Have you ever accidentally sliced yourself with a knife in the kitchen? No doubt, you reacted to the pain by pausing your current activity of chopping up food for dinner (which had momentarily become unimportant) to attend to your injury. The first thing you probably did was pray for the pain to stop while you washed and bandaged your hand, then attempted to enlist someone else in your family to finish the chopping (since your fingers had all they could take for one day).
As stated above, the initial human instinct when we feel pain is to tend to our wounds as soon as possible. If you do not possess natural instinct as pictured in this example, then read no further; the following conversation does not apply to you. However, if you were born with natural instinct (like the other 8.2 billion people in the world), then read on.
In his work “Mere Christianity,” C.S. Lewis leads a lengthy discussion on human instinct and how it relates to and differs from Moral Law. The actions of every single person on earth all boil down to instinct. Think about it: people either act out of a sense of bravery or fear, duty or selfishness, right or wrong, love or corruption, and so on. Every action, thought, and desire is driven by a form of instinct.
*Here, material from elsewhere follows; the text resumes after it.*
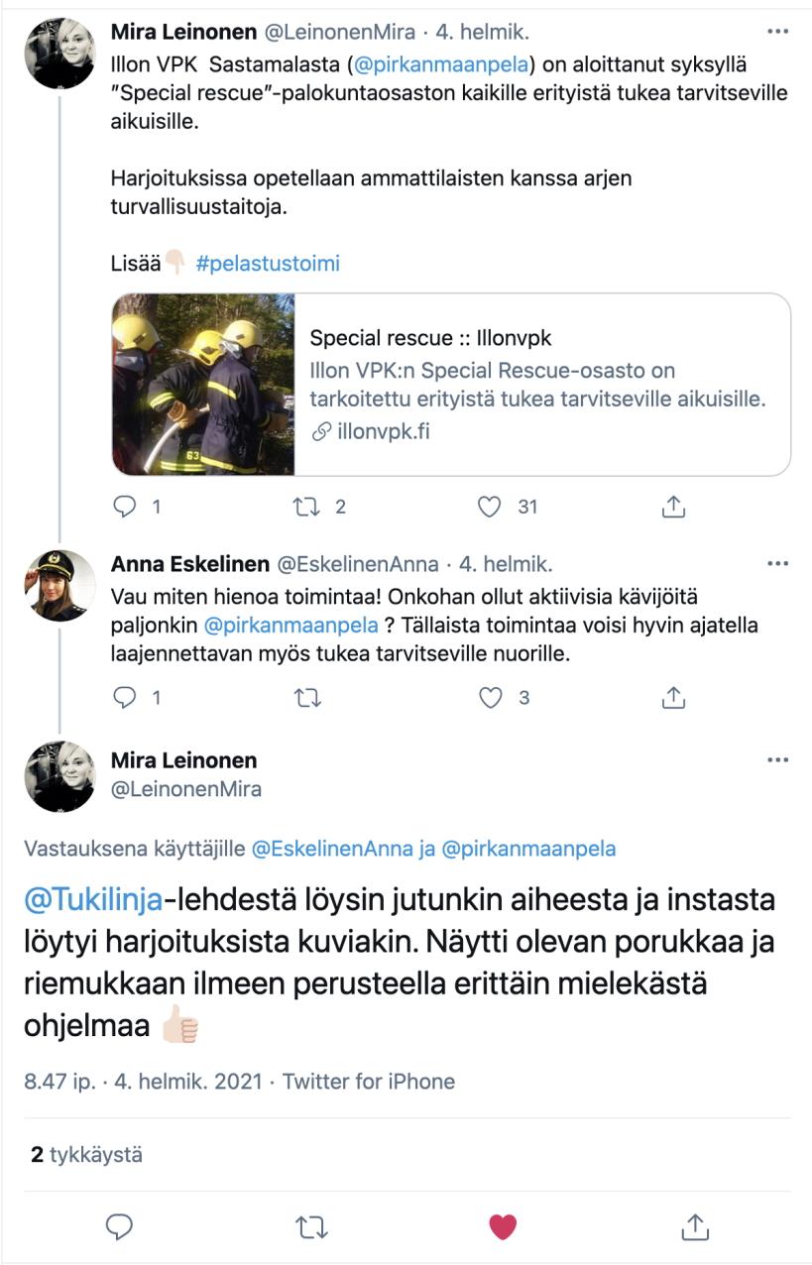The width and height of the screenshot is (812, 1265).
Task: Like Anna Eskelinen's tweet with 3 likes
Action: click(x=490, y=698)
For a moment, let’s take a look at Moral Law. According to Lewis, many people believe it to simply be an extension of instinct. But that is not correct. Suppose that you go on a restful vacation to a peaceful mountain lake. The sun is bright, the wind stirs the trees, the water laps gently at your toes. An eagle calls somewhere in the distance. All of a sudden, your vacation is disturbed by a desperate cry from the treacherously deep part of the lake: “Help! I can’t swim!” What is your first instinct? Probably something along the lines of “where can I find a boat?”, all the while knowing there’s no time to spare. Your instinct to save the drowning man is your herd instinct, and the search for a boat in which to guard yourself from harm is your instinct for self-preservation.
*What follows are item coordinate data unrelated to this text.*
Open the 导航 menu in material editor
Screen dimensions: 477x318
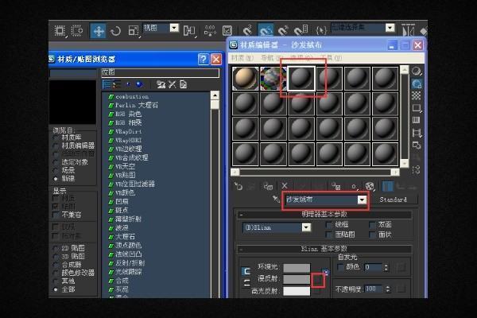pyautogui.click(x=268, y=58)
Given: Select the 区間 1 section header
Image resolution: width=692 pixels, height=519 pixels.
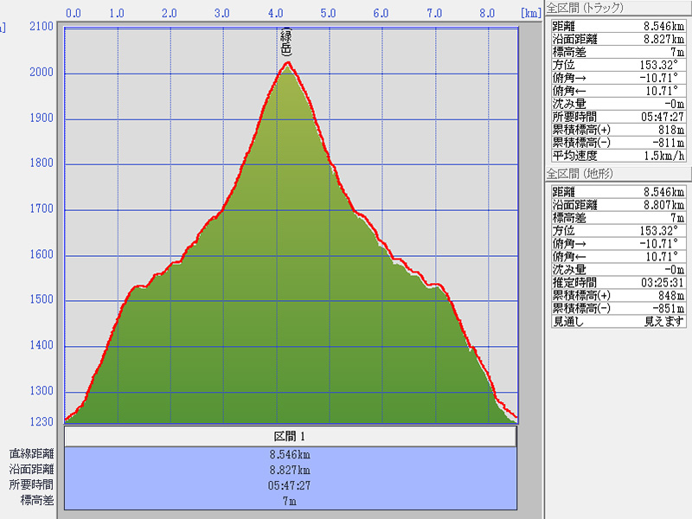Looking at the screenshot, I should click(x=290, y=436).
Now buckle up: here comes the distinction between instinct and Moral Law. You have two instincts: save the man or save yourself. But in order to make a split-second decision between the two, there must be a third thing telling you which impulse to obey. This is your sense of Moral Law, instilled somewhere deep inside you by God and helping to guide you through life. Often, Moral Law actually prompts us to obey the weaker impulse instead of the stronger one. In the words of Lewis: “You probably want to be safe much more than you want to help the man who is drowning: but the Moral Law tells you to help him all the same.”
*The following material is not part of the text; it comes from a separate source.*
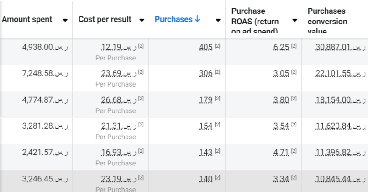The width and height of the screenshot is (368, 192).
Task: Click the 405 purchases value
Action: (x=206, y=47)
Our instilled sense of Moral Law is a gift, not a burden. Too often today, people disregard this gift in favor of personal pleasure or gain. To become a true servant leader in an age riddled with inwardly focused people, we must embrace the gift God has given us: our sense of duty and purpose; the gift of Moral Law. If we lean on God, use the gifts he has given us, and remain humble, we will shine as bright lights in a dark world. Implement the gift of the Moral Law and be a reflection of God’s light today.